U.S., China Have a ‘Credibility’ Gap on G-20’s Economic Pledge
A push from U.S. President Barack Obama and Chinese leader Hu Jintao to shrink trade and investment imbalances is probably years away from being fulfilled, according to comments from their own officials.
Group of 20 leaders met in Pittsburgh yesterday aiming to reduce global capital imbalances blamed for contributing to the financial crisis, including a U.S. reliance on borrowing from abroad to finance spending, and Chinese dependence on exports.
“That’s not a simple thing to achieve, you don’t get that by writing a communique,” David Nelson, acting U.S. assistant secretary of State for Economic, Energy and Business Affairs, said in an interview. Ma Xin, an official at China’s government planning agency, warned that his nation’s “low” consumer spending is a problem that has “accumulated over many years and it is a structural problem.”
Failure to accelerate a shift toward domestic demand in Asia, and to diminished U.S. borrowing, risks laying the ground for future crises. Federal Reserve Chairman Ben S. Bernanke has said the influx of savings from Asian nations contributed to depressing U.S. interest rates in the middle of the decade, when the credit boom that preceded the current crisis began.
G-20 Statement
The G-20 yesterday released a joint statement saying that “ensuring a strong recovery will necessitate adjustments across different parts of the global economy, while requiring macroeconomic policies that promote adequate and balanced global demand.”
“Whatever the communique says, it’s up against a very, very difficult change for China to make, and they’re not convinced they have to make it,” said Derek Scissors, Asia economic policy fellow at the Heritage Foundation in Washington, said in a telephone interview. On the U.S. side, its record budget deficit means “we don’t have any credibility,” he said.
The G-20, which groups the largest developed and emerging nations and was established after the 1997-98 Asian financial crisis, concluded its third summit yesterday.
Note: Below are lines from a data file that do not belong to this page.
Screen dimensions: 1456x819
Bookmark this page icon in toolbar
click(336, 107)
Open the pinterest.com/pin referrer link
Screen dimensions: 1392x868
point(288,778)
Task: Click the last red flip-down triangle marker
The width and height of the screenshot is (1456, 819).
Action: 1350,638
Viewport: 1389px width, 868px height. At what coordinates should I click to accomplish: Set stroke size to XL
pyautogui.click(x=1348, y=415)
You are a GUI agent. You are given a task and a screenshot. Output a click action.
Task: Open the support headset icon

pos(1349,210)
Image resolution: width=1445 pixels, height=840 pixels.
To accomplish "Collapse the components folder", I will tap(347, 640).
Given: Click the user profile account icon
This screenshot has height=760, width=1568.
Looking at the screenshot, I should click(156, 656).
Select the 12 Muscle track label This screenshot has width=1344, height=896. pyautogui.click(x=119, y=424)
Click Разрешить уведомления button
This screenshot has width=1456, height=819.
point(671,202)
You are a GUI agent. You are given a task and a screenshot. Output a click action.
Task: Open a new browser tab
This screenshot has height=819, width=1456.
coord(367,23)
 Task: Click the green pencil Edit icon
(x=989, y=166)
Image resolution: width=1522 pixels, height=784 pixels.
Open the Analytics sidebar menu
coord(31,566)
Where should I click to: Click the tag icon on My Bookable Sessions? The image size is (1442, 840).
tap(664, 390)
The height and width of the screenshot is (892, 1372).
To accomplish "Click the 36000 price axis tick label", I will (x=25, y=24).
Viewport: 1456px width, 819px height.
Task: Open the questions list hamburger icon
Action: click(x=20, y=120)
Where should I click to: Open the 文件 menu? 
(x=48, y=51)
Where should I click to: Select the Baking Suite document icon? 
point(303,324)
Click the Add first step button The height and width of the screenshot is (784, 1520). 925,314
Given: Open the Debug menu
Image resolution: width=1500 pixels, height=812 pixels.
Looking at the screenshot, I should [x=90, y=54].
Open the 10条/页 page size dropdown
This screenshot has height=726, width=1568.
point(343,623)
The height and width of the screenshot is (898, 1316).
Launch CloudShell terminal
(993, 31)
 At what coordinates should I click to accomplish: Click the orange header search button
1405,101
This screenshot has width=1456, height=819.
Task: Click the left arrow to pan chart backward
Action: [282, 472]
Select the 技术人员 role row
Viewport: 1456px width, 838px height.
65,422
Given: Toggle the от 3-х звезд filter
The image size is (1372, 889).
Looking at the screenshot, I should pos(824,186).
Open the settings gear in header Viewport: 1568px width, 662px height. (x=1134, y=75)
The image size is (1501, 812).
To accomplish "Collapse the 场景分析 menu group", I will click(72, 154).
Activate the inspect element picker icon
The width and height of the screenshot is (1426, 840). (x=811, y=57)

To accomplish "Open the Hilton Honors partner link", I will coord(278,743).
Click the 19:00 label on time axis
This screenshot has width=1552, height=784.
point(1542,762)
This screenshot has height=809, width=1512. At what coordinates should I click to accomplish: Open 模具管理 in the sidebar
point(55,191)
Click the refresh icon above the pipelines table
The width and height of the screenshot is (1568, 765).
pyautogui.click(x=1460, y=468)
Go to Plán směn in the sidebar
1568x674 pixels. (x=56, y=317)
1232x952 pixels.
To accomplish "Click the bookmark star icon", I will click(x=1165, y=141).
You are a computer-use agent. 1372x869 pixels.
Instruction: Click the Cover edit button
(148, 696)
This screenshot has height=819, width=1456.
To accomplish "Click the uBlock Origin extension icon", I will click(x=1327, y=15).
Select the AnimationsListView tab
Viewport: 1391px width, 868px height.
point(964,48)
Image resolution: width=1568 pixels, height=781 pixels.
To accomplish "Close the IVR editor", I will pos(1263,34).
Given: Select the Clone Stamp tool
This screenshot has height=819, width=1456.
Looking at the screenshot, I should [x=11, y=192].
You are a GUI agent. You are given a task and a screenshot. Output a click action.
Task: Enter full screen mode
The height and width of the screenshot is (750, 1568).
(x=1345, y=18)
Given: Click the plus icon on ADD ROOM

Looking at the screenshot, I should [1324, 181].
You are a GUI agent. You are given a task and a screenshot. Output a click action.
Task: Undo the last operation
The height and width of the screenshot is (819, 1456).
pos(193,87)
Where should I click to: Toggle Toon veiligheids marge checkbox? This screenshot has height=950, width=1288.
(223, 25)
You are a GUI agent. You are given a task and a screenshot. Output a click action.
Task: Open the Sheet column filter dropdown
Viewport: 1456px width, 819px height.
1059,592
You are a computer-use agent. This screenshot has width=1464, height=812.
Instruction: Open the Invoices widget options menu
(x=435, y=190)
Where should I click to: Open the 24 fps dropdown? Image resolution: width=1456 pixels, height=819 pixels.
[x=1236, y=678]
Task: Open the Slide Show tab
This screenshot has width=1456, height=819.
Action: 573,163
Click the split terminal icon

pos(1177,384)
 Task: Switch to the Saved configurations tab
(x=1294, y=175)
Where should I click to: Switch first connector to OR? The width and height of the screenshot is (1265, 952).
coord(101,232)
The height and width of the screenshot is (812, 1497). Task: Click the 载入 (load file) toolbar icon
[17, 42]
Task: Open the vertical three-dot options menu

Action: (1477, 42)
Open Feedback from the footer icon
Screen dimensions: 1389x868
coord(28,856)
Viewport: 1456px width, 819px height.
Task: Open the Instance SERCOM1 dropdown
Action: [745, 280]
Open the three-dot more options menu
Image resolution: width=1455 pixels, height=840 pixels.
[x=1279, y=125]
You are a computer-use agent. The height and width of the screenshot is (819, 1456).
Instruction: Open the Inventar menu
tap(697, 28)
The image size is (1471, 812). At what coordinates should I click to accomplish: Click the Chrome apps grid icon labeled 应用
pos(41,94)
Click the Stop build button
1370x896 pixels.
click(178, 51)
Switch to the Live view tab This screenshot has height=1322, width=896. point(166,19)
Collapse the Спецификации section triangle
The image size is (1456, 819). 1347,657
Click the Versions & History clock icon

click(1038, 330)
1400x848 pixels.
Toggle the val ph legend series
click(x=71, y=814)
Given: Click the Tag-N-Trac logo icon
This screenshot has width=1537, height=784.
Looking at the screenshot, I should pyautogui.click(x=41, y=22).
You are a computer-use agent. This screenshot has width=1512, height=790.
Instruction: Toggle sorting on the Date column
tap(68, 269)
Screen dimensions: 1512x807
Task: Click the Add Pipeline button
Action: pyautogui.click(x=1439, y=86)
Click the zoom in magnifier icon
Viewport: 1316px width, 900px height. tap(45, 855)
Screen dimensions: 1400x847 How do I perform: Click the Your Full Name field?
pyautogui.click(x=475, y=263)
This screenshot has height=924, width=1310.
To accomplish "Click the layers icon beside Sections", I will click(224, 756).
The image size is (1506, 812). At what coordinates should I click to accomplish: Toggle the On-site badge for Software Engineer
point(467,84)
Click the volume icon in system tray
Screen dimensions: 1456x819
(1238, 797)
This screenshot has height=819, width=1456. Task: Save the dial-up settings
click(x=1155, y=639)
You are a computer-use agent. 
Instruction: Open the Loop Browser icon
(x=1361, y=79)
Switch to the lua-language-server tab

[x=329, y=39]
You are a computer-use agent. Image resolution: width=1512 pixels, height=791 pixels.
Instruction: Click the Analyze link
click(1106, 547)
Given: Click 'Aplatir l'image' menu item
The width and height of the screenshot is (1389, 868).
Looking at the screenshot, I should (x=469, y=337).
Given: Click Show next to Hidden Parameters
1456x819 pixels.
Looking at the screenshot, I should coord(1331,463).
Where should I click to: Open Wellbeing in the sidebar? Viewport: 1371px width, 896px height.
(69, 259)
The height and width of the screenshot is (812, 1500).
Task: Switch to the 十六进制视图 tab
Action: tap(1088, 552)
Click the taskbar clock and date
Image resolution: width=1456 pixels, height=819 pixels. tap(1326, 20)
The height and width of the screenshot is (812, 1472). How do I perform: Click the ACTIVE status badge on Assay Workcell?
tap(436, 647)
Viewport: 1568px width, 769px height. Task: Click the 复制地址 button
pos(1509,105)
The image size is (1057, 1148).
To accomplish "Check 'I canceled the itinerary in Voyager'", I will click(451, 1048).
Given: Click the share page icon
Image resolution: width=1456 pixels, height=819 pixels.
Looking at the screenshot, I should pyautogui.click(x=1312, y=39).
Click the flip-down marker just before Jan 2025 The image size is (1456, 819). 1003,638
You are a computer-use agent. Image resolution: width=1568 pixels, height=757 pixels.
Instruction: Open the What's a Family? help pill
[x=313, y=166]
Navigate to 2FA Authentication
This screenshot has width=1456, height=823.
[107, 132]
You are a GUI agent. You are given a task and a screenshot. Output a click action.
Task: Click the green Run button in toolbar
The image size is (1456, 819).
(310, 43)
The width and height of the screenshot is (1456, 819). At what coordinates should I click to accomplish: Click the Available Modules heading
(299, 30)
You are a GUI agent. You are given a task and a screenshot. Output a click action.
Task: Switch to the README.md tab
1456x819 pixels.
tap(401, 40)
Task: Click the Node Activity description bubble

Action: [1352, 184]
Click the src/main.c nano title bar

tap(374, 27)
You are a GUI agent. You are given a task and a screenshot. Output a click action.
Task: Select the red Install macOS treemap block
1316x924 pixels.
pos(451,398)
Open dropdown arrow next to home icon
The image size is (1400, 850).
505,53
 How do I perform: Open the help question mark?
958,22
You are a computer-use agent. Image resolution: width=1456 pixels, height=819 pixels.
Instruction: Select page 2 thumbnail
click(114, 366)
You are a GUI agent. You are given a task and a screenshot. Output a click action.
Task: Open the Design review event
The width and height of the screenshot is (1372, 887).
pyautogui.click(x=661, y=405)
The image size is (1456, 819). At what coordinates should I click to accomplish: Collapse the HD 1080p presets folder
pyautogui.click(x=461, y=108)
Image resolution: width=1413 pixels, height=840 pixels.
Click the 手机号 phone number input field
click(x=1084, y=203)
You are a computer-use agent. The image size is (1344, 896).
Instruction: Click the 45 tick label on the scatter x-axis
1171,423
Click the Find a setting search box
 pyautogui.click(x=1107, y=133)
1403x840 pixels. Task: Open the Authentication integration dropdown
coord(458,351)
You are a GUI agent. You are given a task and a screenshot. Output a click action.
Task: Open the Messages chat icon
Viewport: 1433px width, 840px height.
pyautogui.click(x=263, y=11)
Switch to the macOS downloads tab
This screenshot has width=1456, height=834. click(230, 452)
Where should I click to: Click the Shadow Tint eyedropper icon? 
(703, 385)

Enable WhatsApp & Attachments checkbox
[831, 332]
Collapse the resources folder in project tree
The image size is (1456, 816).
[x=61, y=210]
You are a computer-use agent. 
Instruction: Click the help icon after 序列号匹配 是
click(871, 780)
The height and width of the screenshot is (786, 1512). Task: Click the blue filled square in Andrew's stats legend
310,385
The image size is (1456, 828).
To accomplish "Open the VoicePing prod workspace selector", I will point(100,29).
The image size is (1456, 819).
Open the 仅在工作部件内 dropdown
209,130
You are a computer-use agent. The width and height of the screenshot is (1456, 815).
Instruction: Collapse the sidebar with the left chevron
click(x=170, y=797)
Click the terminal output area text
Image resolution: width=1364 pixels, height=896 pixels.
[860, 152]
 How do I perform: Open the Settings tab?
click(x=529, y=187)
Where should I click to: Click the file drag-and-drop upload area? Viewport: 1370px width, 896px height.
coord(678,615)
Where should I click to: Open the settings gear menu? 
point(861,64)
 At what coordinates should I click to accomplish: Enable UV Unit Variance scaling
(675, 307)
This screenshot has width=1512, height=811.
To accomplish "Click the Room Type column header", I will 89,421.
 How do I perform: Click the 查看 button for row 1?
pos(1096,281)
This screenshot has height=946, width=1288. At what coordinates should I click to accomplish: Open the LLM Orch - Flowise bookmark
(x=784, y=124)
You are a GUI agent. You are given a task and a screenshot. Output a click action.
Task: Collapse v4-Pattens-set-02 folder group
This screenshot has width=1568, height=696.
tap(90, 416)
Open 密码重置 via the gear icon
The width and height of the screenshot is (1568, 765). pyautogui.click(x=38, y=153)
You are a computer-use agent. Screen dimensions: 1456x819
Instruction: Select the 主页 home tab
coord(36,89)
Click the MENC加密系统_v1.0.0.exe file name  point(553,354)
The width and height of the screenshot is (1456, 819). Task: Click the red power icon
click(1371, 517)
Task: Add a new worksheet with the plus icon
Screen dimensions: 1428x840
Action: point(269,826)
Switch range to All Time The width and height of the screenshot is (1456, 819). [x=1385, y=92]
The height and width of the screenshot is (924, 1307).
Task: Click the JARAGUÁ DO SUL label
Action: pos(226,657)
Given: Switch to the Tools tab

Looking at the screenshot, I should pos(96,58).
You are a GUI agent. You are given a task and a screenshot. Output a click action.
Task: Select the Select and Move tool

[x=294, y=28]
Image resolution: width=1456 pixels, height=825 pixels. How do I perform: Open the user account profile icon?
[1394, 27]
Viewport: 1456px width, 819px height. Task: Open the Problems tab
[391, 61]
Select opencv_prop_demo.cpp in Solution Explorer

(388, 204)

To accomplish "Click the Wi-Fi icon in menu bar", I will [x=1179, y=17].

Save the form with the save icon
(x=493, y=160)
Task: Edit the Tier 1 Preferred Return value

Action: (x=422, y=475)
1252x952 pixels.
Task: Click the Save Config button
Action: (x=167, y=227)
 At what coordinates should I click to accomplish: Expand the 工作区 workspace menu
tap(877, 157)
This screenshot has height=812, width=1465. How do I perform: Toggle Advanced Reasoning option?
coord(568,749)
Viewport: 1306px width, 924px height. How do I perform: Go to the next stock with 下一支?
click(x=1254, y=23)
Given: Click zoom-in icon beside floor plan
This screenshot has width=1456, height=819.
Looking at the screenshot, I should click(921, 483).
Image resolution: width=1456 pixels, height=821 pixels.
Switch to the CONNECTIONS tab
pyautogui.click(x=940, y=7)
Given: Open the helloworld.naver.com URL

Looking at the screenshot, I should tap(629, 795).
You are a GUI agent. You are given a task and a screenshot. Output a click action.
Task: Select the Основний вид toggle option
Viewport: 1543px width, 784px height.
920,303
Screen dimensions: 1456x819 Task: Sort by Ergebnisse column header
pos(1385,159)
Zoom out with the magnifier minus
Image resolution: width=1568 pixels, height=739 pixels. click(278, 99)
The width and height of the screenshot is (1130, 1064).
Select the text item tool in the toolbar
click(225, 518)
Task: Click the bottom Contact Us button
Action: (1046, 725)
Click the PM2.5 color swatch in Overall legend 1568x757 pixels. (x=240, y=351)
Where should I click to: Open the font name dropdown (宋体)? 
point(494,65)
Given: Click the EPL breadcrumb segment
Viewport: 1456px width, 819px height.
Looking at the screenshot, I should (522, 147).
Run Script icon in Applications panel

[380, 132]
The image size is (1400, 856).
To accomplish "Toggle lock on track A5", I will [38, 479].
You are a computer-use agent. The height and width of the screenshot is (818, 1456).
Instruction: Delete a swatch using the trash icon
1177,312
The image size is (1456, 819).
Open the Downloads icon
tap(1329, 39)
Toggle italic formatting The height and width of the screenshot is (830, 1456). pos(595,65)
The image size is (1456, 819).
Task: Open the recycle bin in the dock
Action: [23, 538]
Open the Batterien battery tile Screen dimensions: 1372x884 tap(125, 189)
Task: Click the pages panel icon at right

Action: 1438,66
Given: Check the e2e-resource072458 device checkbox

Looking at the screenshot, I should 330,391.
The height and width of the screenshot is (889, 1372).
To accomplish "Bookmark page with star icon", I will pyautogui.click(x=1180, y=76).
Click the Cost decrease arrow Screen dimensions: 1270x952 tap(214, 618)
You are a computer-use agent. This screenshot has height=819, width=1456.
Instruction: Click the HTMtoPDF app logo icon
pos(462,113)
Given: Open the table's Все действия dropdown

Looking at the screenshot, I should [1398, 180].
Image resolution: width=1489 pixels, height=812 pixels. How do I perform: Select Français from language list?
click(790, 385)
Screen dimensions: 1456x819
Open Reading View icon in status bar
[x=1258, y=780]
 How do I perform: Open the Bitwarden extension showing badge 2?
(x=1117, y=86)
The meetings were elevated to the leaders’ level in November.
“There is value in having leaders meet and agree conceptually, but that’s not the end of the road,” said Nelson of the State Department. “It takes a lot of work, a lot of initiatives.”
Budget Deficit
The U.S. will post a federal budget deficit this year of $1.59 trillion, up from $459 billion last year, according to Congressional Budget Office projections.
While American households increased their savings rate to 4.2 percent by July from a low of 0.8 percent in April 2008, it remains less than half the 8.9 percent average of the 1960s and 1970s.
Similarly, even as China has this year seen its economy accelerate without relying on export gains, it has done little to reduce savings as a share of the economy. Household and corporate savings amount to almost 51 percent of gross domestic product, compared with about 48 percent in 2005, International Monetary Fund figures show faxless cash advances.
“The saving rate in the U.S. is growing and we believe that it is a correction of the old model” of economic growth reliant on debt-financed spending, Ma, director-general of international cooperation at the National Development and Reform Commission, China’s top planning agency, said in Pittsburgh.
China’s Understanding
Ma, speaking to reporters, added that “China also understands that its economic-growth model has some flaws. One of them is low consumption capability.”
Before arriving in Pittsburgh, Obama said redressing global imbalances would be a priority.
“We can’t go back to the era where the Chinese or the Germans or other countries just are selling everything to us,” the president said in an interview with CNN broadcast Sept. 20. G-20 leaders need to make “sure that there’s a more balanced economy.”
Treasury Secretary Timothy Geithner said this week that the higher savings rate is an “encouraging sign.” He added in a press briefing that “one of the great strengths of this country is that we adjust quickly, we move quickly.”
After “a long period of time living beyond our means, you see people already changing behavior,” the Treasury chief said in Pittsburgh. “That’s one reason why we can stand here today and express some measured optimism about our capacity to put in place a more sustainable recovery.”
‘Root Cause’
China’s President Hu told the G-20 yesterday that “the issue of global economic imbalances has drawn close attention from the international community.” The “root cause is the yawning development gap between North and South,” he said, according to an English translation of his text, referring to developed and poorer nations.
Hu’s government is overseeing a 4 trillion yuan ($586 billion) stimulus plan — coupled with record lending, tax cuts and subsidies — to spur the nation’s economy. While exports dropped for a 10th month in August, retail sales climbed 15 percent from the same month a year ago as consumers snapped up everything from televisions to automobiles.
Even so, it will take years for China to build a social safety net, with health care and retirement protections, that would reduce incentives for “precautionary” savings, said Nicholas Lardy, a China economy specialist at the Peterson Institute for International Economics in Washington.
To reduce further its export reliance, China should eliminate manufacturing subsidies that make its exports cheaper, and allow the yuan to appreciate against the dollar, Lardy said.